● Supplied information:
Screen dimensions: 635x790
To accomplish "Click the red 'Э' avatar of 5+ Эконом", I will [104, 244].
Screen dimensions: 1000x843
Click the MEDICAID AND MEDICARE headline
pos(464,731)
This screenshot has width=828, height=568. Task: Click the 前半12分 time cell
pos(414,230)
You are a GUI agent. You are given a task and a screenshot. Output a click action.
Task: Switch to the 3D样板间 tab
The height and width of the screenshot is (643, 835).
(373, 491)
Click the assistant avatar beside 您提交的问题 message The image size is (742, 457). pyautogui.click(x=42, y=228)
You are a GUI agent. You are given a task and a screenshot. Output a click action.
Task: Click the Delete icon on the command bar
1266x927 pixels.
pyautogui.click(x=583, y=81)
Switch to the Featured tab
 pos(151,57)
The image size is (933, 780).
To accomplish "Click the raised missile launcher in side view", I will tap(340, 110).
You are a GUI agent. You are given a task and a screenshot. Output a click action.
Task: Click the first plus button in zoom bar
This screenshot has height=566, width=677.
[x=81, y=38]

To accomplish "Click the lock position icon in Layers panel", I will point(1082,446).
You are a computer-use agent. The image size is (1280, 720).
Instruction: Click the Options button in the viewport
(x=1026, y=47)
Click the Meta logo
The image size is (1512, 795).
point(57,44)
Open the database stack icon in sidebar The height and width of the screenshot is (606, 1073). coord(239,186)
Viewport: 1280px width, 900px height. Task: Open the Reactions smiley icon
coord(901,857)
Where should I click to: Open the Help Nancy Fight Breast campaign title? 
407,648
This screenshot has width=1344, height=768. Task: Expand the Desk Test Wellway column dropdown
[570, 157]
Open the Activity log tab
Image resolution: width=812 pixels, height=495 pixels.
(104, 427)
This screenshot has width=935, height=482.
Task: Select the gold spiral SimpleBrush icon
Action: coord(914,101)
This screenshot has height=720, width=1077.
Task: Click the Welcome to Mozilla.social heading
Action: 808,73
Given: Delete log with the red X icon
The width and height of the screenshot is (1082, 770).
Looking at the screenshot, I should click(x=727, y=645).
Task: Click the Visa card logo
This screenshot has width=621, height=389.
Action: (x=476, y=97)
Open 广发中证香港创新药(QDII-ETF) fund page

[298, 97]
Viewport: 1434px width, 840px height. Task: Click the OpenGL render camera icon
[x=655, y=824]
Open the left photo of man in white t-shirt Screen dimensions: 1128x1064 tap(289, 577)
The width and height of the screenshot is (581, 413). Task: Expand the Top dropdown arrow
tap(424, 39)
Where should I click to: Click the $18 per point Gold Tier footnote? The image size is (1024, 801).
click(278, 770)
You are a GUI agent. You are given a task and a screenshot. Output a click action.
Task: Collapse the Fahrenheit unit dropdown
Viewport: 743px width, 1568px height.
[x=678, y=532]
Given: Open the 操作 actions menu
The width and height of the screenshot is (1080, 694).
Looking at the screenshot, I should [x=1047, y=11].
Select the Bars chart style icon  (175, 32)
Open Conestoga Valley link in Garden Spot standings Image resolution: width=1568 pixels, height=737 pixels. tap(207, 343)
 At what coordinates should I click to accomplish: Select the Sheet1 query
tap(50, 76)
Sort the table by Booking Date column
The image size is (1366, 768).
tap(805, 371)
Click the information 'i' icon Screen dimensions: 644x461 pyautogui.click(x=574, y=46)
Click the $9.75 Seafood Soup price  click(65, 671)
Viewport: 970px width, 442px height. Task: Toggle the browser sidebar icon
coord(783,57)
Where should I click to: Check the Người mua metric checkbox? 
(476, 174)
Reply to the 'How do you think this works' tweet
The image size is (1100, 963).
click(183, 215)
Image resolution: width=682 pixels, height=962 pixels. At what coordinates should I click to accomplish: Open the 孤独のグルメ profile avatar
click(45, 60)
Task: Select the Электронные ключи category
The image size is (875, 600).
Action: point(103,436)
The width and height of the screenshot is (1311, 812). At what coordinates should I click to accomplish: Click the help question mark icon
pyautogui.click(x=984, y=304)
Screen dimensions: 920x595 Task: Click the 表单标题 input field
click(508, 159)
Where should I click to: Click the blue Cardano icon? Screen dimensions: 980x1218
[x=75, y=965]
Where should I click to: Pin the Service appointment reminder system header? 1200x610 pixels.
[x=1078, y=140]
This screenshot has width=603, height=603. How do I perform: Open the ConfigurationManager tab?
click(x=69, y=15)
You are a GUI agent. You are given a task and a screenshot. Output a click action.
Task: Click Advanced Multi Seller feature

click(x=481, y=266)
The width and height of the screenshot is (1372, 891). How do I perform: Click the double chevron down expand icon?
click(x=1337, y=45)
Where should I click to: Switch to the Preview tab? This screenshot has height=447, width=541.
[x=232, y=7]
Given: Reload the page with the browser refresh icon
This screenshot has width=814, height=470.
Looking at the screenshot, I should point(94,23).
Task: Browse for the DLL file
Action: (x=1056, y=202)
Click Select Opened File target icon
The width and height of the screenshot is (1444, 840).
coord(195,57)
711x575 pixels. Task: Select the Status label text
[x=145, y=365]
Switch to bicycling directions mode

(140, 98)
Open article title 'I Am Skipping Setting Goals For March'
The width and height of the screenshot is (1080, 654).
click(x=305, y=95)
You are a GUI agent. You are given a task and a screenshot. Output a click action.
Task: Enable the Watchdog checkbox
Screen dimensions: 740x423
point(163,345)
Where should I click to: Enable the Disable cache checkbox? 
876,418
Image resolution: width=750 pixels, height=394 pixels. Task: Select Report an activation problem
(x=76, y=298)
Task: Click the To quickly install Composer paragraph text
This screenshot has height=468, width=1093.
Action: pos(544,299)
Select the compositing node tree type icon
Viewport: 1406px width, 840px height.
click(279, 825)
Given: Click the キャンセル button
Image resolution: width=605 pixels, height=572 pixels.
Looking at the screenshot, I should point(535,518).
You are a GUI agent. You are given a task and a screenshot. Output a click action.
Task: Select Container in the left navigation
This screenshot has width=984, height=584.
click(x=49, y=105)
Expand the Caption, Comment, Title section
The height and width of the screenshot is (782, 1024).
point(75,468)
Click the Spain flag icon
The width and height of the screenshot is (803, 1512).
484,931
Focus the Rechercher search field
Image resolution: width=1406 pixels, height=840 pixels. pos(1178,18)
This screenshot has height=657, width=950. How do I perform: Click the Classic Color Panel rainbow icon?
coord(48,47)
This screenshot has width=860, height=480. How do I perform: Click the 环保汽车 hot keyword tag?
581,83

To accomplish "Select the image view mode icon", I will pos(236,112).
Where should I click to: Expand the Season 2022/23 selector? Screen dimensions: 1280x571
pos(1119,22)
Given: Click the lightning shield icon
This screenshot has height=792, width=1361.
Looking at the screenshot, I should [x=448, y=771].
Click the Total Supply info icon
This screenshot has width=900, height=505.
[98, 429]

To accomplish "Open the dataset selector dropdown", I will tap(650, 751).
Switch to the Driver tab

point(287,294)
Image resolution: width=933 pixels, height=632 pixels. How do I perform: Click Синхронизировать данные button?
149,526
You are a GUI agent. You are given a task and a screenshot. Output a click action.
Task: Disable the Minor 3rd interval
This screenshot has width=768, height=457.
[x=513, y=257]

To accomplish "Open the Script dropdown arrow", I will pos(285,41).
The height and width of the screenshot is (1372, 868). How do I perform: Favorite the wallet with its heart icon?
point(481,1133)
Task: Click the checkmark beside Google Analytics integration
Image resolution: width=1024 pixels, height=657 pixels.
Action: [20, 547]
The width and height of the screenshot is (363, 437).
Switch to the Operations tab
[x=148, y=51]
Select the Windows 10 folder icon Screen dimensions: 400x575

● What is being asked:
Pull every line containing "Delete" out of the data above.

● Output for this exercise:
Task: Click the Delete icon on the command bar
Given: Delete log with the red X icon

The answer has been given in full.